SELECTED EXCERPT>
This FBI photo shows the black J.C. Penney tie Cooper was wearing during the hijacking, which he removed before jumping. it later provided a DNA sample.
A DNA test has failed to connect a deceased central Oregon man to the unsolved 1971 hijacking of a Northwest Orient jet. This according to the man's niece. She came forward this week to finger her uncle as the legendary fugitive D.B. Cooper.
Former Washington state resident Marla Cooper took her suspicions about her uncle to the FBI after he was long dead. According to her, the details she provided were sufficiently credible that the bureau decided to run a DNA comparison.
"The DNA that they were able to extract from my uncle L.D. (Cooper)'s daughter, who was born after the fact, did not match the partial sample of DNA that they have in their files," Cooper says.

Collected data

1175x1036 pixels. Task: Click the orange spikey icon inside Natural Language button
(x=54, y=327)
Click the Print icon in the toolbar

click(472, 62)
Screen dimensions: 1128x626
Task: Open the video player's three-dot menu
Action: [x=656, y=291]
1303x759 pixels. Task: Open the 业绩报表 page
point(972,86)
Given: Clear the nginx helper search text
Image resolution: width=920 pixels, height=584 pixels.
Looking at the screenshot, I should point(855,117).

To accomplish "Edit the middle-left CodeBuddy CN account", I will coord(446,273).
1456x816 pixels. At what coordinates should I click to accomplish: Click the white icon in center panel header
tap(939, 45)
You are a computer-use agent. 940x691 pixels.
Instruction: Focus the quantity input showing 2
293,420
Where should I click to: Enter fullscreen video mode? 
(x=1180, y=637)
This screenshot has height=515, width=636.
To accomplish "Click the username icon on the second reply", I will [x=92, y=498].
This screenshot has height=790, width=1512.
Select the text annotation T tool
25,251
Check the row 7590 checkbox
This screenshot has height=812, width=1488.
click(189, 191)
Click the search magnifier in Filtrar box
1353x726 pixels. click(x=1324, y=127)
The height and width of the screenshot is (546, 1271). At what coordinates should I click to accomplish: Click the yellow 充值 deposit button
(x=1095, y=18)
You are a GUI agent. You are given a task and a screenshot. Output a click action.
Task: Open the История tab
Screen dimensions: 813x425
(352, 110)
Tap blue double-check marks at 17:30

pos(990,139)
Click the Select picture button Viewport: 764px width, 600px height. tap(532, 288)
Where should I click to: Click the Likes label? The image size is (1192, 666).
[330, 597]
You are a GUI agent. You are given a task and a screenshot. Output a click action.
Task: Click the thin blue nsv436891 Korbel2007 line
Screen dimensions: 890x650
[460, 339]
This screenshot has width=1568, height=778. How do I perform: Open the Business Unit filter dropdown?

COMPLETE THE FOLLOWING>
a – In the D.B. Cooper DNA article, which airline's jet was hijacked in 1971?
b – Write the next few paragraphs of the article on the D.B. Cooper DNA test.
The listing is separate material and has nothing to do with the article.

ANSWERS BELOW>
a – Northwest Orient

b –
But neither Ms. Cooper nor the FBI considers this outcome definitive one way or the other.
In Seattle, FBI agent Fred Gutt explains the DNA on file comes from a necktie the hijacker left behind when he parachuted from the plane.
Gutt says "it's not a very good sample" and might not even belong to the hijacker necessarily. Gutt would not confirm which witnesses have been interviewed.
The widow of Lynn Doyle Cooper lives in Nevada. She has not returned a phone call requesting comment.